Johnson’s efforts to move quickly into senior positions have not stemmed the tide of new resignations – albeit more junior ones. Over a 24-hour period, at least 21 Conservative politicians resigned from their posts in protest at Johnson’s leadership.
The resignations, which followed a series of scandals, prompted many questions: How long can Johnson survive? Is this the endgame for Johnson? Is there a way to oust him?
During a fiery session of the weekly Prime Minister’s Questions, Johnson sacked those who were calling for his resignation.
Asked by a fellow Tory if there were any circumstances in which he should resign, Johnson said he would resign if the government could not continue. “Frankly, the job of a prime minister in difficult circumstances when you’ve been given a colossal mandate is to carry on, and that’s what I’m going to do.”
In a sign of the session’s mood, at one point a group of opposition Labor Party lawmakers waved at Johnson, shouting “Bye.”
Javid, the former health secretary whose resignation led to the exodus, delivered a scathing criticism of the prime minister, telling parliament that “walking the tightrope between loyalty and integrity has become impossible in recent months”. He said late last year he was told by high-ranking figures that no parties had been held in Downing Street during the pandemic lockdowns. A police investigation into “Partygate” resulted in 126 fines, including one for Johnson.
UK ‘Partygate’ investigation ends with 126 fines, no further citations for Boris Johnson
Javid added that “again this week we have reason to question the truth and integrity of what we have all been told,” he said, referring to a separate scandal involving Chris Pincher , who had recently resigned as deputy chief whip following accusations that he assaulted two men while intoxicated. Downing Street initially said Johnson was unaware of any previous allegations of misconduct when the Prime Minister handed Pincher a key government post, but later backtracked to acknowledge that Johnson was aware of a investigation that confirmed similar complaints in 2019.
“The problem starts at the top,” Javid said.
As Javid spoke, another minister resigned.
Latest Boris Johnson scandal leads to top ministers resigning
The majority of the British public think Johnson should throw in the towel. A YouGov poll published on Tuesday found that 69% of Britons said Johnson should quit, including a majority of Tory voters (54%).
Only 18% of the British public say Johnson should stay.
Johnson has made it clear that – if it were up to him – he would stay where he is. And under current Conservative Party rules, there is no formal way for Johnson’s critics to get rid of him quickly. Since Johnson – narrowly – survived a no-confidence vote from his party last month, he has been officially shielded from further party challenges for a year.
Rob Ford, a political expert at the University of Manchester, drew a parallel to 2016 when, following the Brexit vote, there were mass resignations from the opposition Labor Party’s shadow cabinet aimed at putting pressure on Labor leader Jeremy Corbyn. While some leaders may have read the room and decided to shut it down, Ford said, Corbyn didn’t and remained a leader through the spring of 2020.
“Similarly, with Johnson, there is widespread opposition to his leadership. You have a leader who does not give in to informal pressure to leave, and the only formal mechanism you have is not available. So you are in a state of uncertainty,” Ford said.

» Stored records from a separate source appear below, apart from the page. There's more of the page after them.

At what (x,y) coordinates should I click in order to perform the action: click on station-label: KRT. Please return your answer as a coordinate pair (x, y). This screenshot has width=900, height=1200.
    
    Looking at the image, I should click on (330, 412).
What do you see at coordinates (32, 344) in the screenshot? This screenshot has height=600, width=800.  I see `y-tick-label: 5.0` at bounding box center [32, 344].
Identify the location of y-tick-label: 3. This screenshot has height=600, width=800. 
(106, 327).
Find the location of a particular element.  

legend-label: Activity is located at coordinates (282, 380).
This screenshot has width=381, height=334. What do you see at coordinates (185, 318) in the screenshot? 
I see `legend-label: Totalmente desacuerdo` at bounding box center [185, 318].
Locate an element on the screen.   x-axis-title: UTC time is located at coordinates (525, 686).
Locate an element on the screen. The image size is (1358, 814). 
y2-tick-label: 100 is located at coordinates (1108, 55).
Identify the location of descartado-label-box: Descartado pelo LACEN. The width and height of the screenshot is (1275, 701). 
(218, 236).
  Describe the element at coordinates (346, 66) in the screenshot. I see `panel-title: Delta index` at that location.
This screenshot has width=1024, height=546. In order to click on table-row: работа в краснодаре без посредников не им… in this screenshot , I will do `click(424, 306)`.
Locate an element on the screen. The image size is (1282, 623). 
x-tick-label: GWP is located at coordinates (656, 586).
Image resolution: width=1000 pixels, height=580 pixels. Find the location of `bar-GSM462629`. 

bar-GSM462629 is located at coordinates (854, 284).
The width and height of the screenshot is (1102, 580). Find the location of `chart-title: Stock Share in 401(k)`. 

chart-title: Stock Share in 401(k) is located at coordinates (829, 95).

Boris Johnson survives but is weakened by a vote of no confidence
Much has been said in recent days about how party rules could be changed. And in the coming days, Tory lawmakers will elect new members of the powerful 1922 Committee, which sets the rules. Some of those campaigning for roles have suggested they would support allowing another vote of no confidence.
Meanwhile, the number of resignations, including former loyalists, continues to climb. Analysts say Johnson is lucky in that the reasons given for losing faith appear to be varied – his critics don’t coalesce around a single issue, as those who helped get rid of Theresa May, Johnson’s predecessor, when they left her. .
Ford said if Johnson could limp until another vote of confidence is staged, the chances of him leading the Conservative Party in the next general election, scheduled for 2025, looked slim.
“At the very least, another vote of confidence becomes possible in 11 months. What exactly will change by then to regain confidence in Johnson? Ford asked. “At this point, I think it would take something close to a biblical miracle. Nothing can be ruled out with the luckiest politician in British politics, but it would take something extraordinary.